El jueves 2 de julio la Hermandad celebró un encuentro de oración y reflexión bajo el título “Encuentro de Meditación para la Esperanza”, que fue dirigido por el sacerdote D. José Francisco Durán, pbro., Delegado diocesano de Pastoral Juvenil. La convocatoria venía a suplir los actos formativos que no han podido en los últimos meses por la situación de pandemia, en los tiempos fuertes de Cuaresma y Pascua, así como los Ejercicios espirituales que se vienen celebrando los últimos años.

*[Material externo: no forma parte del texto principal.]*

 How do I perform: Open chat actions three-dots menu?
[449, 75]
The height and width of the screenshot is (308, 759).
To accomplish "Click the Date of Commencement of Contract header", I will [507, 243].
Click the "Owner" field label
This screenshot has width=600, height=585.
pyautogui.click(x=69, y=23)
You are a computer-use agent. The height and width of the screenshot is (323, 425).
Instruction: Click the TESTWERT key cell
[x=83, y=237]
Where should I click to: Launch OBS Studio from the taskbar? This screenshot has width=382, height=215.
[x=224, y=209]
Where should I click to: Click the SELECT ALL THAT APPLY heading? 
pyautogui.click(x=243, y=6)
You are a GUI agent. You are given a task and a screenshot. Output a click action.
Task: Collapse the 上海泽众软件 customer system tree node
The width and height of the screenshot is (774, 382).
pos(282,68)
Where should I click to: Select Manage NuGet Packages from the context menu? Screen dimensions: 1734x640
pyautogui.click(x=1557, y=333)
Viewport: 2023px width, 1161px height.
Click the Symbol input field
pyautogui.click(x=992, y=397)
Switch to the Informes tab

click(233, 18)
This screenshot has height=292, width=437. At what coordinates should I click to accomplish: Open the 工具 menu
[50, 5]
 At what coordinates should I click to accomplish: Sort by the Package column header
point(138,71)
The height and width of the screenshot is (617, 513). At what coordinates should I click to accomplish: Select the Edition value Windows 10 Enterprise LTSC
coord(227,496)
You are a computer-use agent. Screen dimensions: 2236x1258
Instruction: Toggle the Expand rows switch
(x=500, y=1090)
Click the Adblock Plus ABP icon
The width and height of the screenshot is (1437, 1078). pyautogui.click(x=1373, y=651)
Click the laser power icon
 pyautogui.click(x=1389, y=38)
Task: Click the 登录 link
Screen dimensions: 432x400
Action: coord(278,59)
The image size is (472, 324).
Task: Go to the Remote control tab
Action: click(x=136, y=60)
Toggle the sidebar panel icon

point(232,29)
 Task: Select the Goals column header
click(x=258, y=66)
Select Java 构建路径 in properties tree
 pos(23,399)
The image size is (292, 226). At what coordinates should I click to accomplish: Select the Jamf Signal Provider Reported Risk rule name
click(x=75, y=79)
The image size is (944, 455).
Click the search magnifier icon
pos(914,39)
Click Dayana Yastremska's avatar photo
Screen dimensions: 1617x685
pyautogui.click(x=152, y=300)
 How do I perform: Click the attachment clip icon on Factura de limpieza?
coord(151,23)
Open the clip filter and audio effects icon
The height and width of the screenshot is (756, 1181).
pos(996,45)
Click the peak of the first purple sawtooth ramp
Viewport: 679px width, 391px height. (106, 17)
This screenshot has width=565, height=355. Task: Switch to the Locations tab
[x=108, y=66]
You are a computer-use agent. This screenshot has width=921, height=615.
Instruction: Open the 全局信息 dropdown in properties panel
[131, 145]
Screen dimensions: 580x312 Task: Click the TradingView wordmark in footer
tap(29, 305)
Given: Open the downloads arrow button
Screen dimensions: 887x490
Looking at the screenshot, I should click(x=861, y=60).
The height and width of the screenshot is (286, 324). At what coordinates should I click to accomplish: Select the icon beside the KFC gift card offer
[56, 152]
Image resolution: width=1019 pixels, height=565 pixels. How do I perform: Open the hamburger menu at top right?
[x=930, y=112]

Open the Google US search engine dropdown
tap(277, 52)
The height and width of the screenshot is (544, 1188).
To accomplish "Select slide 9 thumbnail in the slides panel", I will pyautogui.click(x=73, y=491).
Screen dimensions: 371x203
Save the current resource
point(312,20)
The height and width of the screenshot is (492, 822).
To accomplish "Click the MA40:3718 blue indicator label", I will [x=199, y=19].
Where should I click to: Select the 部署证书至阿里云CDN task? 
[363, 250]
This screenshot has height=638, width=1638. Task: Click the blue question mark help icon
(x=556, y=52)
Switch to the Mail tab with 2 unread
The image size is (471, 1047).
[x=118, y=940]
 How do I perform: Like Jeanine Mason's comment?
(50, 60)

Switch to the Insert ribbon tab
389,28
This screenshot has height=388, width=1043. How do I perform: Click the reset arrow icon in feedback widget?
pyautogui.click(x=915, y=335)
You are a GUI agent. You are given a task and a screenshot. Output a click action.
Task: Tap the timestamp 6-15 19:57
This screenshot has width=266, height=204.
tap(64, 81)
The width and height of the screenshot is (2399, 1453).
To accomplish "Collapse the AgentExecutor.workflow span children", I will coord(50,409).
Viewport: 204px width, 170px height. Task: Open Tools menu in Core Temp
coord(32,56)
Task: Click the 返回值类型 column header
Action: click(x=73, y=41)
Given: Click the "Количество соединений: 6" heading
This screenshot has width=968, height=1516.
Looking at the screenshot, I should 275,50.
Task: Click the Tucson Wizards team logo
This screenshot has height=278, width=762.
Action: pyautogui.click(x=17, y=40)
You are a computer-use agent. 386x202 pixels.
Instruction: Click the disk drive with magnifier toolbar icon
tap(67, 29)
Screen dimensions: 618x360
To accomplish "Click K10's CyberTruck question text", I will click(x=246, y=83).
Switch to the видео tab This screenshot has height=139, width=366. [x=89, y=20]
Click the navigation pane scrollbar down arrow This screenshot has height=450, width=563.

La celebración, en un ambiente de oración y recogimiento, estuvo centrada en la necesidad de mantener y alentar la Esperanza que nos ayude a todos a levantar el ánimo y aumentar nuestra confianza en el Señor tras los acontecimientos vividos, y contó con diversas lecturas bíblicas, oraciones y cantos de salmos, así como con los testimonios personales que ofrecieron N.H.D. Carlos Raynaud Soto, D. Pedro Montero Ruzafa y nuestro Hermano Mayor D. Antonio Távora, sobre cómo han vivido los difíciles momentos pasados.
Finalizó la celebración con la exposición y bendición con el Santísimo Sacramento y el canto final a la Santísima Virgen María.
Ofrecemos el cuadernillo con los textos usados para la oración, así como el testimonio que ofreció N.H.D. Carlos Raynaud Soto, hermano nº 2 de nuestra Hermandad.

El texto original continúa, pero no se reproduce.